Please think in your community, it will pay off in the long term and don't read this and feel bad about it and think in the negative mindset because I can't express how thankful I am that you did an amazing job on Angular but at the same time, don't let small things like this one opaque your greater.

just be clear with us

@yordis Agreed. Before we talk about technical solutions, there should be a mention of this issue in the Docs. I created a PR https://github.com/angular/angular/pull/17129

My 2 cents is that for most people, they just need to know there is some direction in creating reusable Angular Modules. If we could add @robwormald's solution to the docs, then count me in. It doesn't need to be the most technically optimal solution for now, there is a lot of value in rallying behind non-optimal solutions for the sake of having consensus. Until then, Angular is the framework that "Makes great decisions so you don't have to... but you can't reuse your code."

@oliverjanik @yordis @rjsteinert appreciate the feedback.

I just want to package a measly combo-box and share it with the team and/or the world.

I don't want to in any way minimize what you're saying here, because there's a lot of good points in it - but we should be clear that this is absolutely possible today. Its absolutely more complicated than it needs to be, but there are some good examples out there you can use as a reference.

A great one to look it is ng-bootstrap: https://github.com/ng-bootstrap/ng-bootstrap/

Here's the packaging format guidelines Jason presented at ng-conf: https://goo.gl/AMOU5G - admittedly I had to ask around to track that down, so we'll see about getting that posted somewhere more reachable.

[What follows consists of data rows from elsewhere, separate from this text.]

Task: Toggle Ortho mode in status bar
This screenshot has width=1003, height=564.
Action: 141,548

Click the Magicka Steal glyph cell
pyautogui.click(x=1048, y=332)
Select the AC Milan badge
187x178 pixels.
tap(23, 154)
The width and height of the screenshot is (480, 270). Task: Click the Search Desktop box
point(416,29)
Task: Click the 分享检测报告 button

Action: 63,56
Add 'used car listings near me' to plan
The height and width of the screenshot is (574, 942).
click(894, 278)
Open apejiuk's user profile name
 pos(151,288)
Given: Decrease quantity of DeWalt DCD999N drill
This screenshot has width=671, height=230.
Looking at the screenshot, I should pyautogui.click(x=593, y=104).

@filipesilva has also done great work on writing up a guide for this in the docs, and a starter repo you can clone, and unfortunately the pull request got caught behind our infrastructure changeover. I'm working on getting this merged ASAP.

You can see that PR here: https://github.com/angular/angular/pull/16486
And the starter repo here: https://github.com/filipesilva/angular-quickstart-lib

Lack of standardization and lack of guidance in this area is really hurting the ecosystem.

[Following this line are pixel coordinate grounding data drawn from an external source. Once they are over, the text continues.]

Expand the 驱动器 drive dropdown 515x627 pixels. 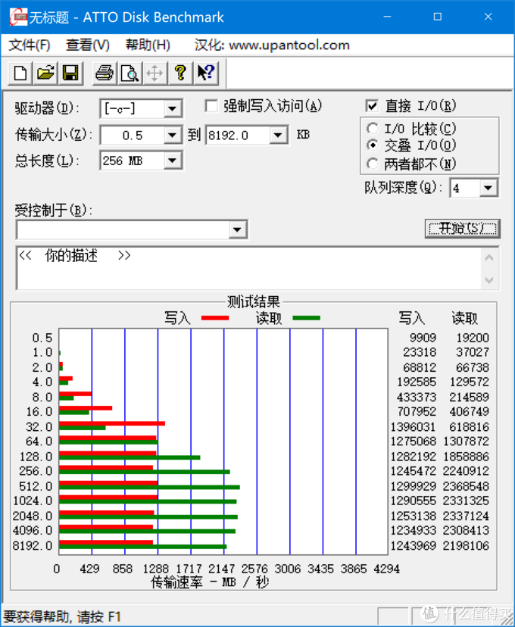pos(173,109)
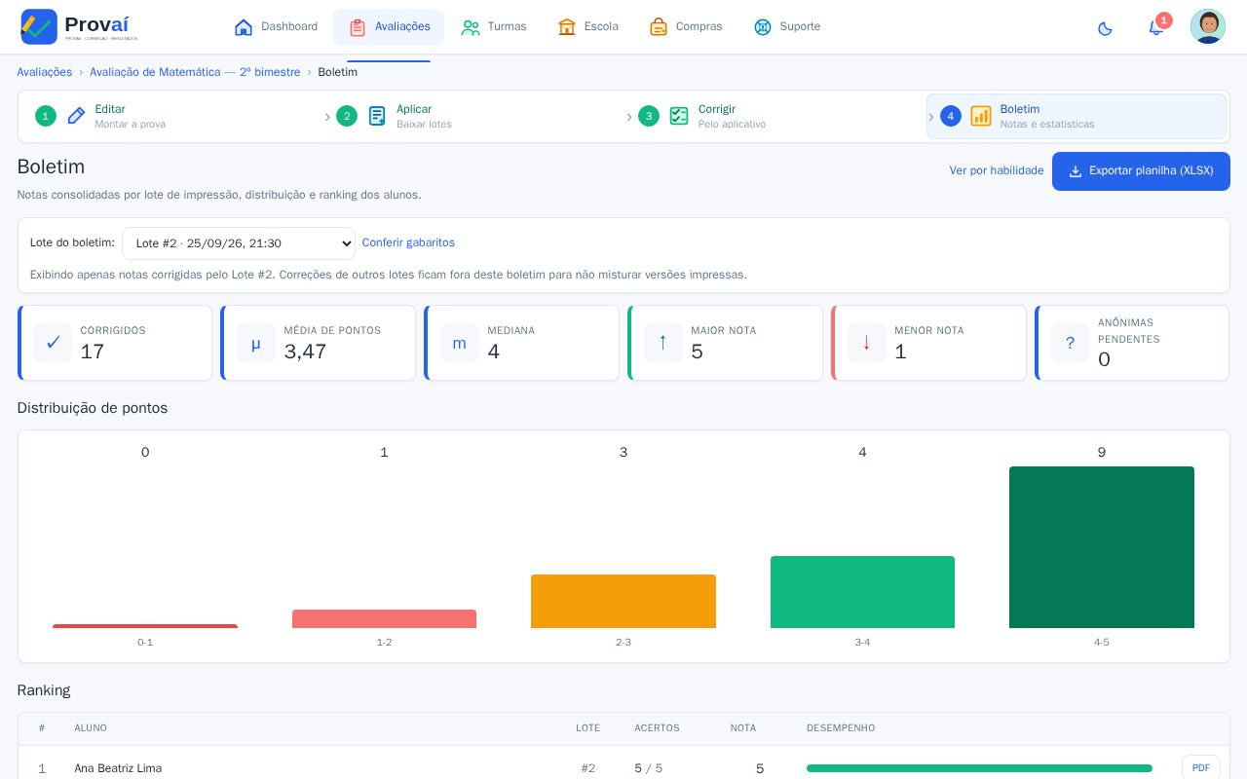Click Exportar planilha (XLSX) button

click(x=1141, y=171)
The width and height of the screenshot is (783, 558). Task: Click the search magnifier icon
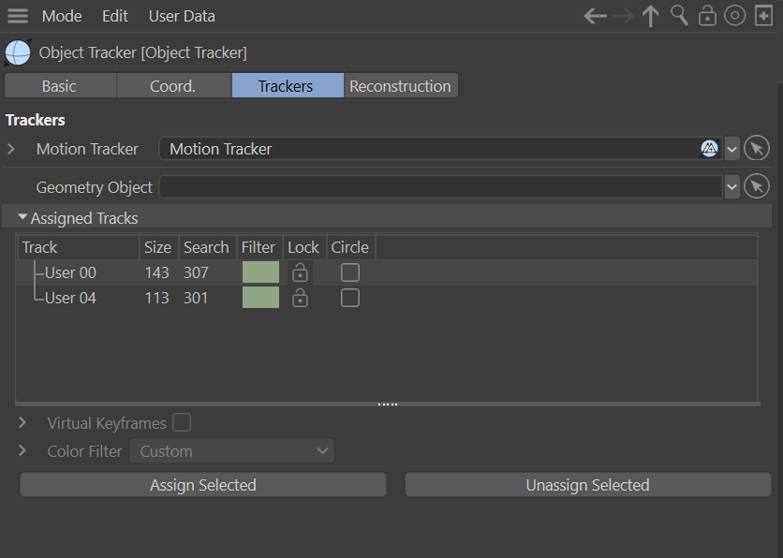(679, 16)
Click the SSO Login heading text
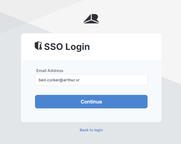The height and width of the screenshot is (144, 181). point(67,47)
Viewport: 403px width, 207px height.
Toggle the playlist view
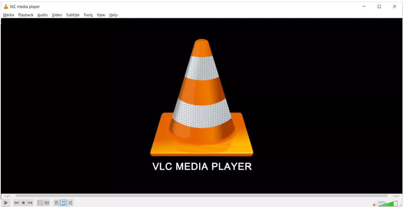(x=56, y=203)
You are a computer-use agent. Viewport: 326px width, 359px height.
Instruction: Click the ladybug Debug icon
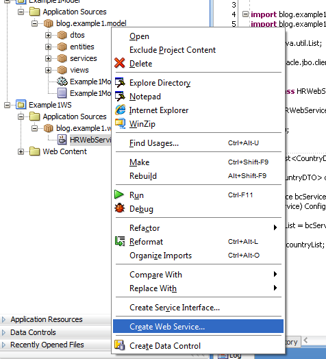click(x=119, y=208)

It should be said that there's pretty much zero precedent for what we're trying to do here. Some of the challenges in this space alone:

  • The JS ecosystem and NPM currently have no standard plan for shipping ES2015+ code to NPM.
  • NodeJS and friends are still debating how node will load ES modules.
  • Webpack, out of the box, doesn't transpile code coming out of NPM, but...
  • ES5 code is effectively un-treeshakeable.
  • Until about a month ago, no browser had any support for ES2015 Modules, static or dynamically loaded.
  • NPM is built on a non-standard, non-statically analyzable module format that is not great for performance: https://nolanlawson.com/2016/08/15/the-cost-of-small-modules/
  • Some developers want the easiest thing possible (drop the script in the page) and others want the absolute freedom to eek out every single ms of performance. This means UMD for the former, and ESM/ES2015/6/7 for the latter. See http://2ality.com/2017/04/setting-up-multi-platform-packages.html and note the meta there - it refers back to the above proposal from the Angular team.
  • Historically, bundling all your code has been the "right" way of doing things, but in a world with http2(push) and low-power mobile devices, this may not be the correct path forward!

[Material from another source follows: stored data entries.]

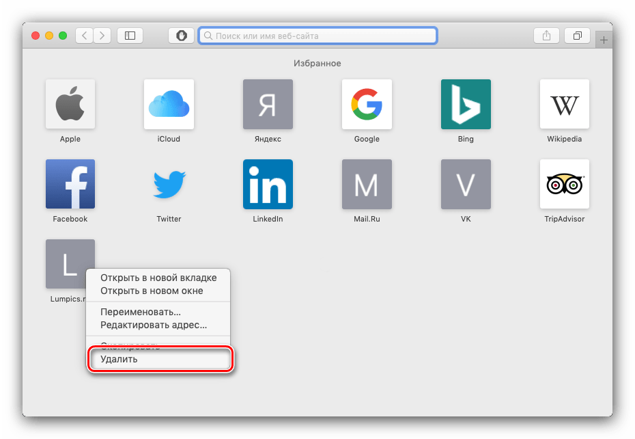Screen dimensions: 635x439
Task: Open the iCloud favorite tile
Action: tap(169, 105)
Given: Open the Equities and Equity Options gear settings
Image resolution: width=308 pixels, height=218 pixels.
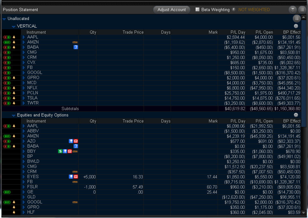Looking at the screenshot, I should (296, 115).
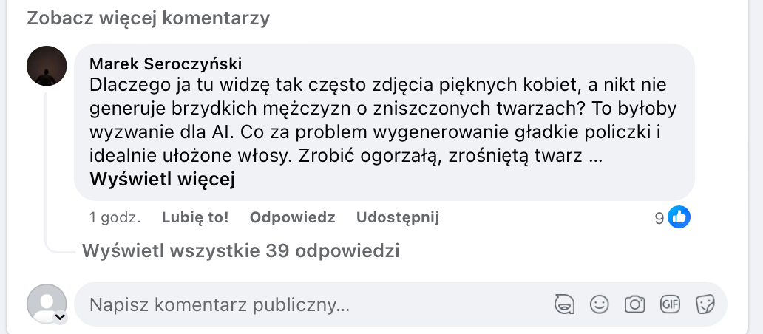The width and height of the screenshot is (763, 334).
Task: Open Marek Seroczyński's profile picture
Action: click(x=47, y=65)
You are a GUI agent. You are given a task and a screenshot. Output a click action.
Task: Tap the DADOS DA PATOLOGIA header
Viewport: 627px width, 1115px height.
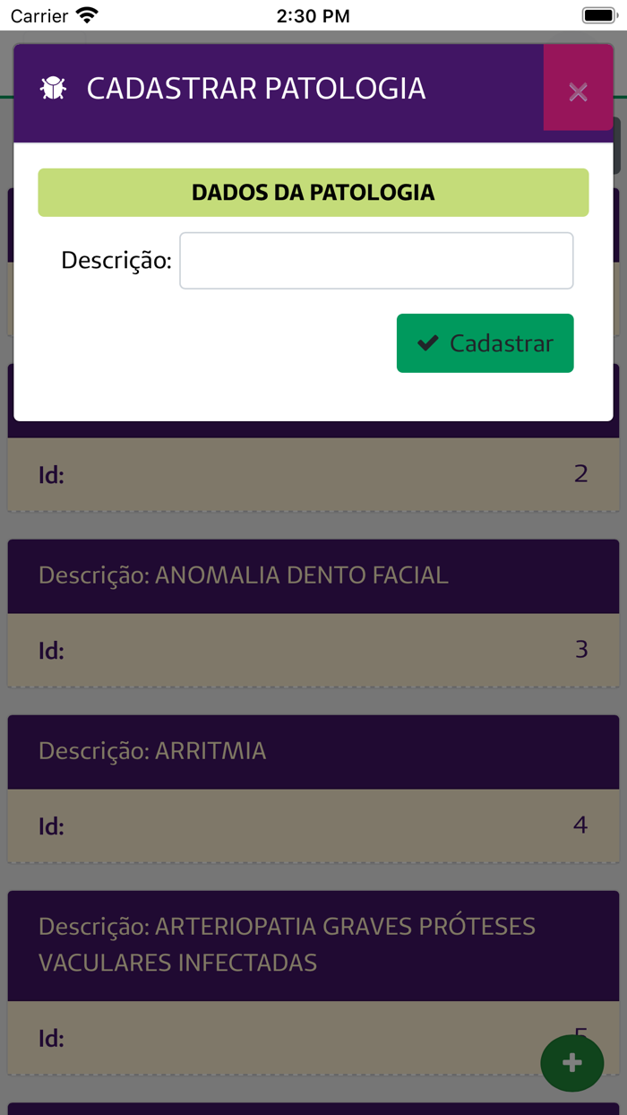click(x=313, y=192)
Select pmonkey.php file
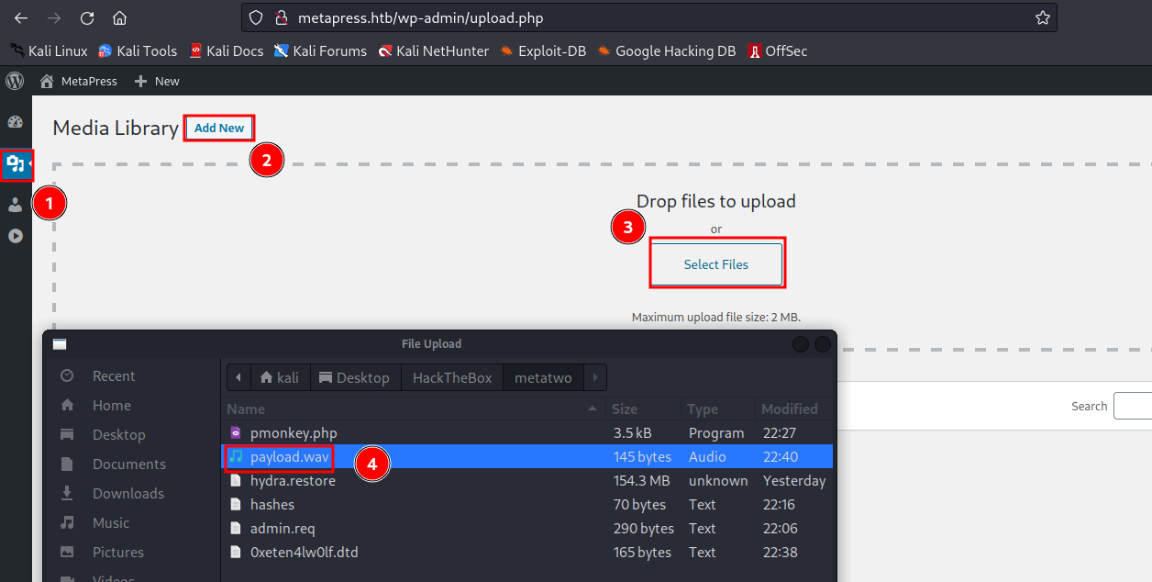The width and height of the screenshot is (1152, 582). 294,433
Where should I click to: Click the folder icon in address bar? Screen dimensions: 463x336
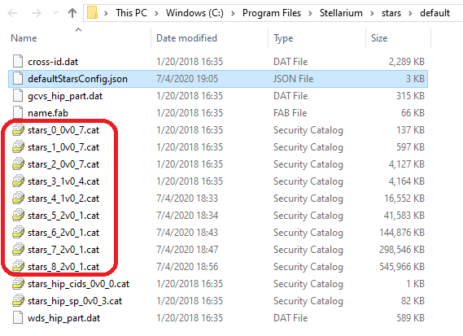(93, 13)
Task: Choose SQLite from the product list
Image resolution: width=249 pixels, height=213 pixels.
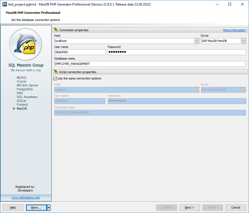Action: (x=22, y=101)
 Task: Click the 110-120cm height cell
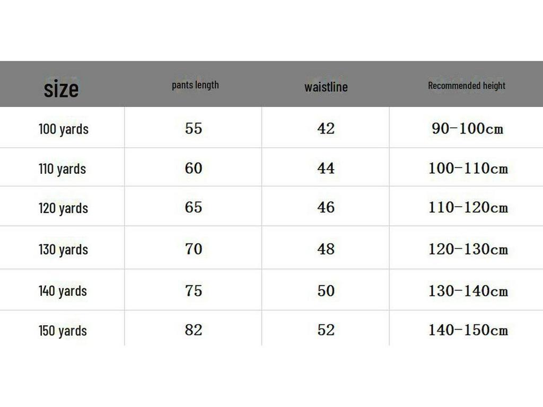click(x=468, y=208)
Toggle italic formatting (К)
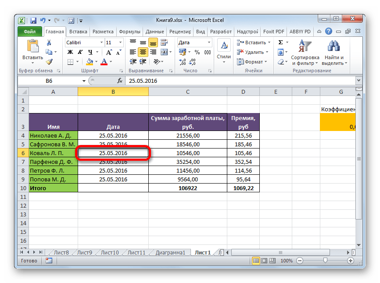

...and all this is before we even start talking about Angular! Again, we're totally with you on this, but this is an ecosystem we're all a little bit at the mercy of. One thing that became quite clear when joining the Angular team is that we really are working at the bleeding edge - a lot of this stuff we literally have to invent as we go. It's a big reason I love my job, but it means that sometimes, yeah, you're gonna have to try things that sometimes won't work.

Example: the FESM format mentioned in the above doc works great for projects like ngrx, but unfortunately it had an impact on libraries like Angular Material, and so we're tweaking those guidelines for cases like that. A lot of these things you just don't know until you try.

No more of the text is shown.